• **Directions**
From the entries that follow, extract each line holding the string "Open".

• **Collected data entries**
⟨

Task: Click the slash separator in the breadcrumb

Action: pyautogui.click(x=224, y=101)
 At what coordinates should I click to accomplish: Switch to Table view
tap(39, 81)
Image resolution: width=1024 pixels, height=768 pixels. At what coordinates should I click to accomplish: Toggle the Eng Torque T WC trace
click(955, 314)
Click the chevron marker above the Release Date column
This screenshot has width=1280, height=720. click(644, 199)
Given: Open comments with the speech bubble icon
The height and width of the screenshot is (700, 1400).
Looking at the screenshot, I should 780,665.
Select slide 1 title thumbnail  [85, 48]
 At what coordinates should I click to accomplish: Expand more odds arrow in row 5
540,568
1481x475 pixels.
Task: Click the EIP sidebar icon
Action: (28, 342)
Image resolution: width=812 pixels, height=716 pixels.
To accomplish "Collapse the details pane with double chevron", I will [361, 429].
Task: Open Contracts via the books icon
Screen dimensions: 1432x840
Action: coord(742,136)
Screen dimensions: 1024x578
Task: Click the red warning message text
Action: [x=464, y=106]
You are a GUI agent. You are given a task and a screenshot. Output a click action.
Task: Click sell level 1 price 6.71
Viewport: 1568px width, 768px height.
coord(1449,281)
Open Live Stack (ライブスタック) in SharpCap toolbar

⟩

• **Exercise response**
Given: Open comments with the speech bubble icon
Task: Open Contracts via the books icon
Open Live Stack (ライブスタック) in SharpCap toolbar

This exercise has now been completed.